Quel est donc le « drive » de cette digression ?... Ouvrir un chemin illustrant combien le zéro est l’invariant mystérieux de l’humanité, qui cherche toujours à trouver, ou à revenir, à un point zéro métaphysique. L’automobile est l’un des domaines où sa quête est de l’ordre de l’odyssée et du dépassement.
On comprend la constante fascination qu’exerce le zéro, ce vide qui permet de tout remplir. Point de départ, présence d’une absence, incarnation du vide, frontière entre le positif et le négatif, porte ouverte sur l’infini, il est tout à la fois. Le zéro est la coordonnée de la création.
En inspirant une automobile conduite à ses limites, il en est devenu le « driver » essentiel.
N’en déplaise à nos sympathiques nihilistes du moment, nous ne partons pas de zéro…
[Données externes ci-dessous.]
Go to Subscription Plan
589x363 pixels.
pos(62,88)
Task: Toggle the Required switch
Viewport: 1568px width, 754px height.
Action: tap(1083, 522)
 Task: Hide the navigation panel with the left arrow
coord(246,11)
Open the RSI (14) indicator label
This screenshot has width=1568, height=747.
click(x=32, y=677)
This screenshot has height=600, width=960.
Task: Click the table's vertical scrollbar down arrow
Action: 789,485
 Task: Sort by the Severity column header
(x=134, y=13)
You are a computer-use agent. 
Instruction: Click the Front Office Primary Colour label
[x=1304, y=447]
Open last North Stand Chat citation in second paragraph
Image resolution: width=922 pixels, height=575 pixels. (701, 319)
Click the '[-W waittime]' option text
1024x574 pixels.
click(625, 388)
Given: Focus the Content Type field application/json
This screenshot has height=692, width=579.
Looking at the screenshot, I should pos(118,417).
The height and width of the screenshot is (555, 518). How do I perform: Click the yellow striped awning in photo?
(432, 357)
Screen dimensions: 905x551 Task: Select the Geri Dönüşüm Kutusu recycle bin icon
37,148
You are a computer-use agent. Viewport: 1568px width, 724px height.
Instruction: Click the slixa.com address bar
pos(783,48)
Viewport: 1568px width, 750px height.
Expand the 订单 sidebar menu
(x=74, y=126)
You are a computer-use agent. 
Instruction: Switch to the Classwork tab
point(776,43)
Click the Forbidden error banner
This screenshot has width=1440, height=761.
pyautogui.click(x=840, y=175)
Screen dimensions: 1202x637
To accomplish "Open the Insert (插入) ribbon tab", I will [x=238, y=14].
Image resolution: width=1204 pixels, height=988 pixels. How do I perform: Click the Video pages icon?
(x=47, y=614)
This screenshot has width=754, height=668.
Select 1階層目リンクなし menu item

Lisez Hannah Arendt, qui a théorisé les régimes politiques fondés sur la négation de l’histoire et la privation des droits, dont celui de se déplacer : il y a du totalitarisme dans ce zéro-là.
Lisez Martin Heidegger et sa critique de la technologie, manifestation de la volonté de puissance de l'homme, entraînant perte de sens et aliénation. Cette philosophie du zéro, née bien avant l’écologie moderne et la grève de l’école de Greta Thunberg, vise à arrondir autant que possible nos externalités négatives.
Elle repose sur l'idée que les systèmes économiques, sociaux et environnementaux sont connectés, et que la prospérité à long terme exige une stratégie systémique. Cette réflexion réévalue les priorités qui sous-tendent une économie sommée de faire une « révolution » sur elle-même.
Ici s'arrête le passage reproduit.